**TASK STATEMENT:**
Pick out all lines in the listing holding the string "Select" and copy them.

**ENTRIES SUPPLIED:**
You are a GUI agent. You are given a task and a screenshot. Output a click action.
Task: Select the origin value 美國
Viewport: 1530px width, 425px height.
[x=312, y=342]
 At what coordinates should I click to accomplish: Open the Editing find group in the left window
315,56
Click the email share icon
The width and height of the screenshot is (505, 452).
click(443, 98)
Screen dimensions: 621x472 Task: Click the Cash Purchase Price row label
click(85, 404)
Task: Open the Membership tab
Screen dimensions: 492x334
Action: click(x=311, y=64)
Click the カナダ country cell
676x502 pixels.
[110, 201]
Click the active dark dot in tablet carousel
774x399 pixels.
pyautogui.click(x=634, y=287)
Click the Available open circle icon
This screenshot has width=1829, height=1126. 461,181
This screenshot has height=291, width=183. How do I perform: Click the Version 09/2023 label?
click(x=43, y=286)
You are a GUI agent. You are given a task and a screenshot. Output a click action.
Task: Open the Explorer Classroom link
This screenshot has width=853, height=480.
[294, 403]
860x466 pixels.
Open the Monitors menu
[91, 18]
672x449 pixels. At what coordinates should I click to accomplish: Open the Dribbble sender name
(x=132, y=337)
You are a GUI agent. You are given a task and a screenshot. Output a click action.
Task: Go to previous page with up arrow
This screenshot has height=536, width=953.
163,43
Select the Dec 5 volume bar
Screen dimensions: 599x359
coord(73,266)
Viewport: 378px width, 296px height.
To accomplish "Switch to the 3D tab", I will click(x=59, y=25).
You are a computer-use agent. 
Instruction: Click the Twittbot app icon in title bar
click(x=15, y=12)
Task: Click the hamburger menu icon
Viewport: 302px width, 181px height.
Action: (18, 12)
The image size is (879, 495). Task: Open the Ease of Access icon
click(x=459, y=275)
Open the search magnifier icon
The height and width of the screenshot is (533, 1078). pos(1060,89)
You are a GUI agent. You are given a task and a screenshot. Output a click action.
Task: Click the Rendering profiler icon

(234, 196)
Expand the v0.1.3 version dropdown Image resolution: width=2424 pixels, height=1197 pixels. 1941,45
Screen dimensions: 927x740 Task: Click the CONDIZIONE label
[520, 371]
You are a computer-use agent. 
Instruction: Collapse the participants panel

**SOLUTION FOR THIS EXERCISE:**
Task: Select the origin value 美國
Select the Dec 5 volume bar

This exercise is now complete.